Ses anim'âmes la suivirent après un instant d'incompréhension, ne sentant aucun danger à l'horizon, il ne saisissait pas la précipitation de leur sœur d'âme.

À aucun moment, Syrah ne douta de la véracité de sa vision, elle avançait rapidement, le parcours lumineux encore imprimé sur sa rétine.

Non loin de là, un jeune homme dans une cage pendait piteusement au bout d'une chaîne.

La clairière s'ouvrit bientôt devant eux.
En découvrant l'incongruité de la scène, Zaïra et Vagha marquèrent un temps d'arrêt.
L'anim'âme renard, quant à lui, devint complètement hystérique à la vue du gigantesque tigre sibérien.
Son compagnon d'âme releva sa tête crasseuse de ses genoux et eut la même réaction de panique. Il croisa les mains dans une position de protection parfaitement dérisoire, il s'écria :

– Je suis vraiment désolé. Je ne le referais plus jamais de ma vie. Je le jure. Ne me faites pas de mal, je vous en prie. J'avais simplement besoin d'un peu d'argent. Je vous en supplie, soyez clémente, maîtresse prédatrice. Je vous en conjure.

Syrah se retourna d'un coup, prête à devoir affronter un des limiers de Lord Voluris. Elle constata bien vite qu'elle était seule dans la clairière avec le garçon et leva un sourcil interrogatif dans sa direction.
Le malheureux lui jetait un regard implorant.

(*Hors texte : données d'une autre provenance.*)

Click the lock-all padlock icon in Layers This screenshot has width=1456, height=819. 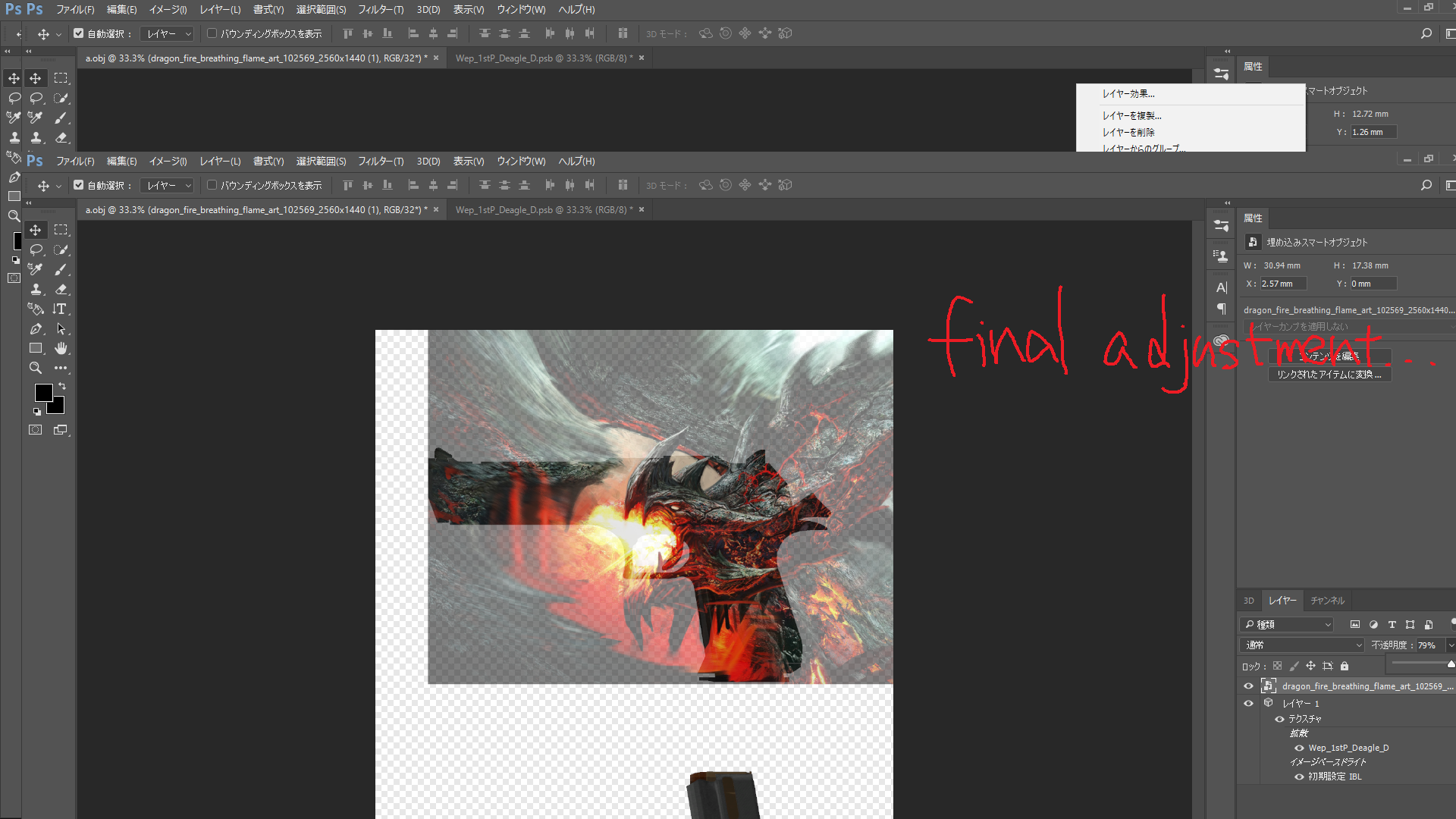pyautogui.click(x=1345, y=666)
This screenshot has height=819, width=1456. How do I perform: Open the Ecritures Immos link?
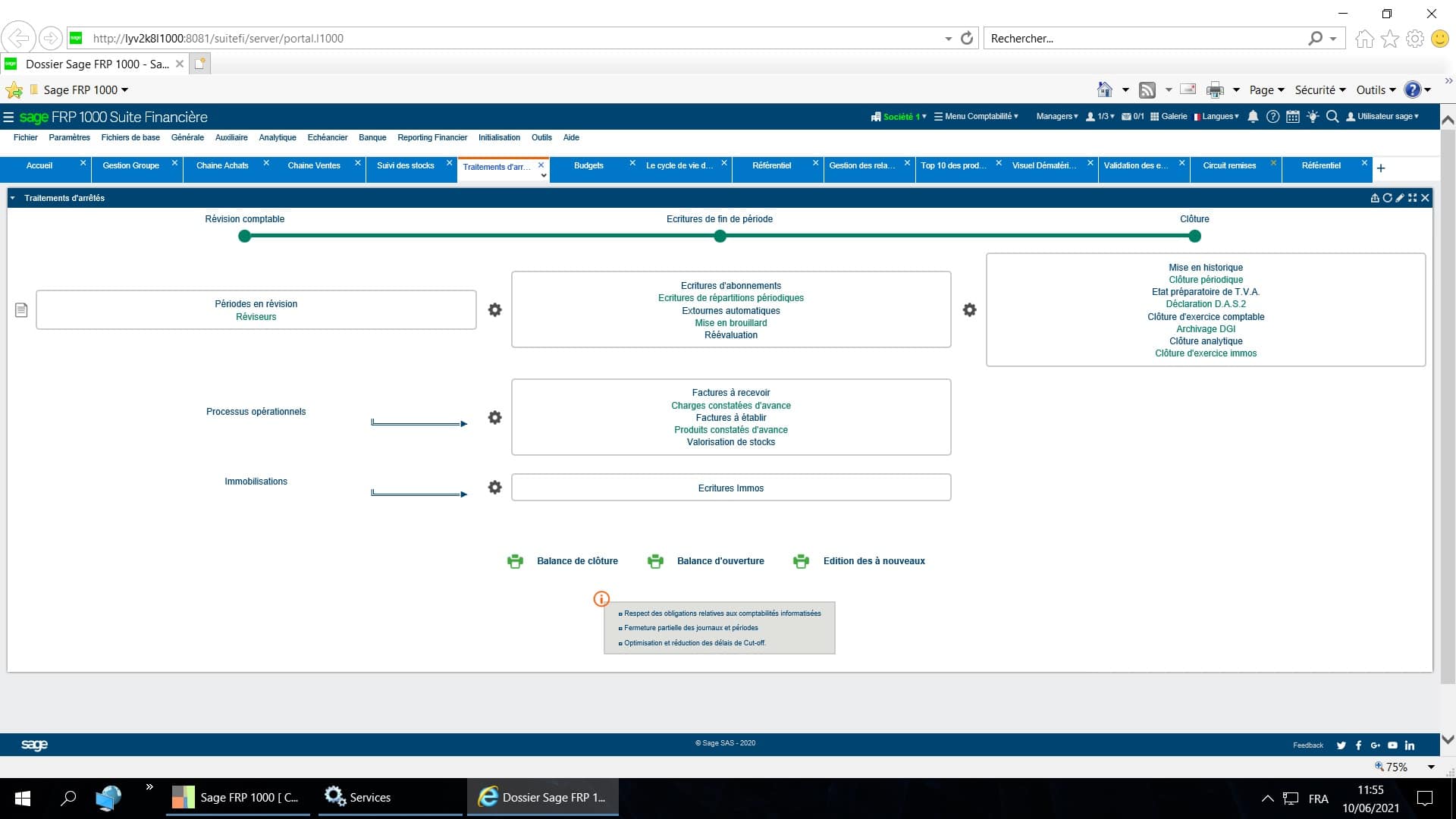[730, 488]
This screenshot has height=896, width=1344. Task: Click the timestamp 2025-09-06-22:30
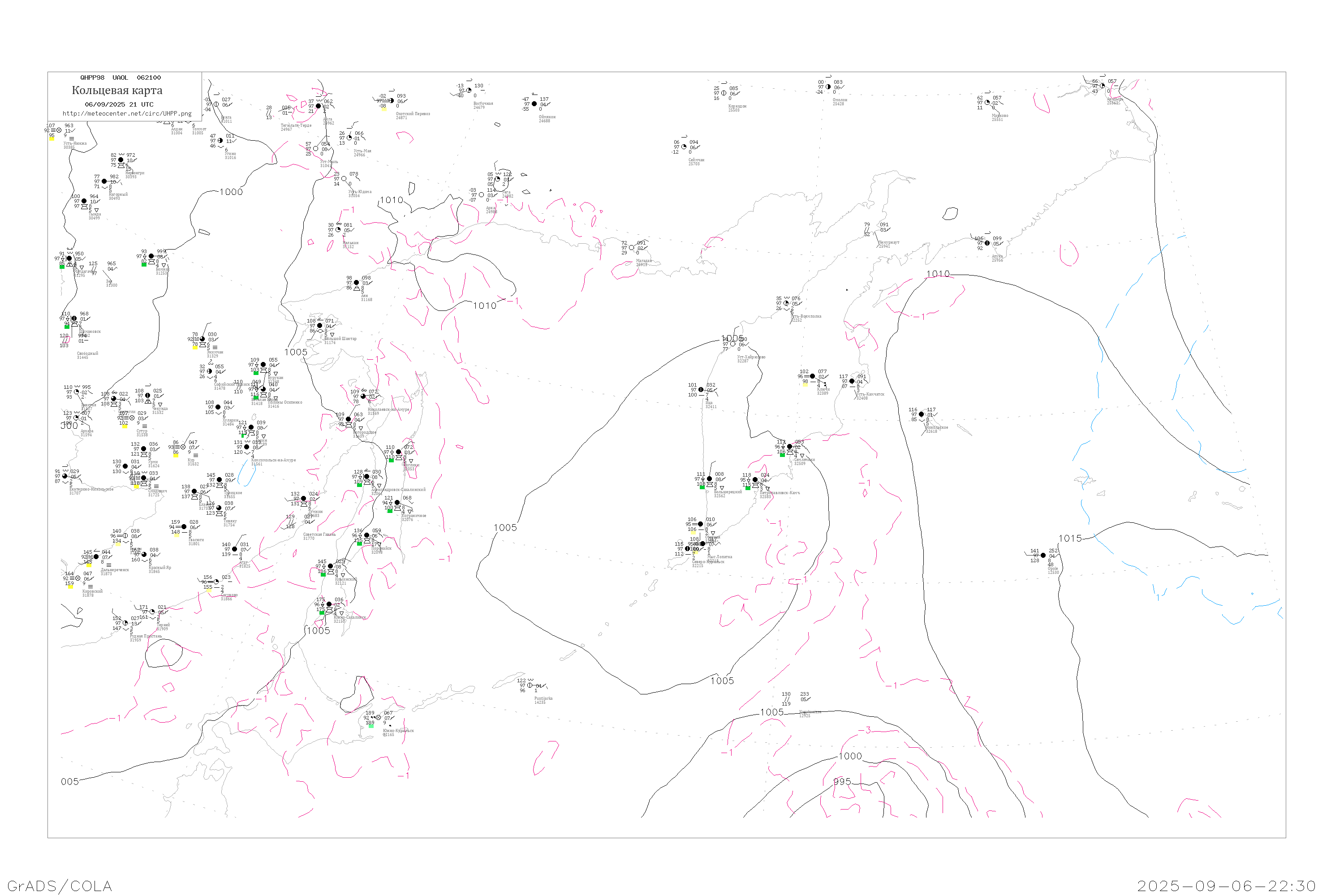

Elle comprit alors qu'il ne s'adressait à nul autre qu'elle-même. Ayant aperçu Vagha, il en avait conclu qu'elle était une prédatrice et, d'après son plaidoyer, elle supposa qu'il avait déplu à certains seigneurs, ce qui expliquait sa position pour le moins inconfortable.

La méprise était concevable, mais elle ne put s'empêcher de se sentir offensée : mis à part son anim'âme, tout criait pourtant en elle qu'elle était une herbivore, sa tenue rapiécée maintes fois, ses cheveux emmêlés...

Elle soupira d'exaspération et fit craquer ses doigts :

– Je ne suis pas venue te tuer, je suis ici pour te libérer. Et je ne suis pas une prédatrice. Maintenant si tu veux bien arrêter de bouger dans tous les sens, tu blesses l'arbre.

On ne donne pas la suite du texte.